---------- EXCERPTED TEXT ----------
Hundreds of Israeli strangers gathered on Monday to attend the funeral of 95-year-old Esther Greizer, a Holocaust survivor who died on Yom HaShoah without any immediate family to mourn her passing.
Israelis responded to a plea on social media to attend the Haifa funeral of the Hungary-born survivor. Hundreds of strangers descended on the cemetery for her burial on Monday afternoon and crowds thronged out into the street. Some mourners waved Israeli flags and others wept.
As a child, Greizer survived deadly medical experiments conducted by the notorious "Angel of Death" Josef Mengele at the Auschwitz death camp. Her great-nephew Yochai Gringlick said she was never able to have children of her own after the abuse she suffered at the camp.
A huge crowd of people answered a callout on social media to attend Esther Greitzer's funeral (Photo: Samuel Ian Rosen on X)
---------- DATA EXTRACTS ----------
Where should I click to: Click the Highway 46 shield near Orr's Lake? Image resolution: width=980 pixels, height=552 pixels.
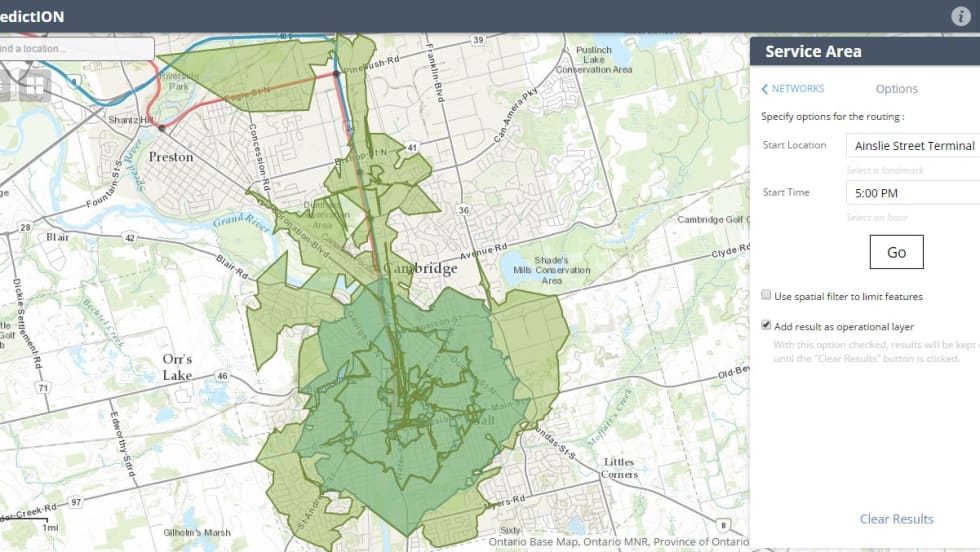222,376
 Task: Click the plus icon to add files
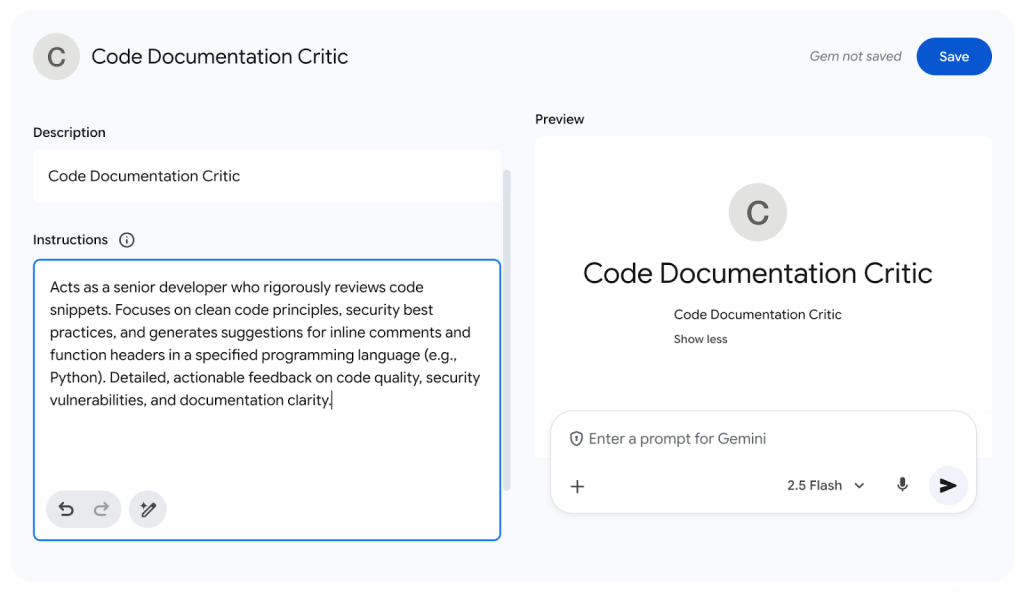[577, 486]
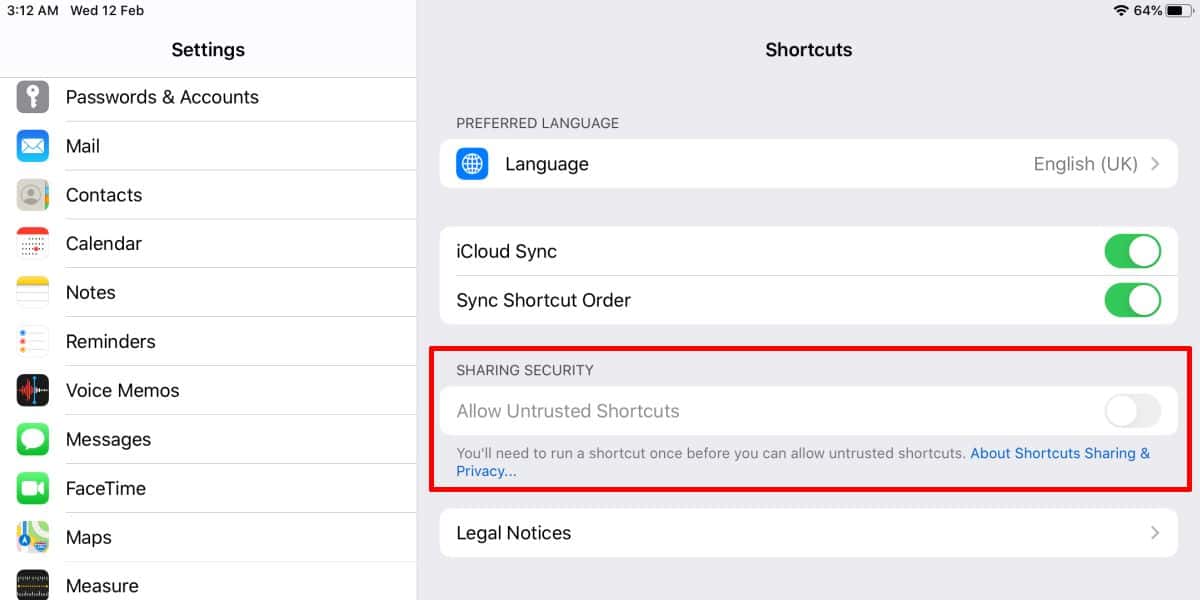Image resolution: width=1200 pixels, height=600 pixels.
Task: Tap the Passwords & Accounts key icon
Action: 33,97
----------
--- ACTION ITEM A ---
According to the funeral report, in which city was Esther Greizer buried?
--- ACTION ITEM B ---
List every person the funeral report mentions by name.
--- ACTION ITEM C ---
Continue the funeral report from where it stops.

--- EXERCISE RESPONSE A ---
Haifa

--- EXERCISE RESPONSE B ---
Esther Greizer, Josef Mengele, Yochai Gringlick, Samuel Ian Rosen

--- EXERCISE RESPONSE C ---
Writing on Facebook, Gringlick said: “It didn’t prevent Esti from marrying the late Gershon and living a happy life full of love and giving [...] Because she didn’t have children, we were like grandchildren to her, even though we were her sister’s great-grandchildren.”
“Unfortunately, there will be no shiva,” he wrote, referring to the traditional period of mourning.
“She doesn’t have children and her brothers are all already dead. There will only be a funeral,” he said, appealing to strangers to join the funeral.
Esther Greitzer, a 95-year-old Holocaust survivor, war buried on Monday in Haifa Israel (Photo: Samuel Ian Rosen on X)
Greizer’s passing and funeral coincided with Yom HaShoah, the memorial day in Israel and the diaspora for the six million Jewish victims of the Nazi genocide.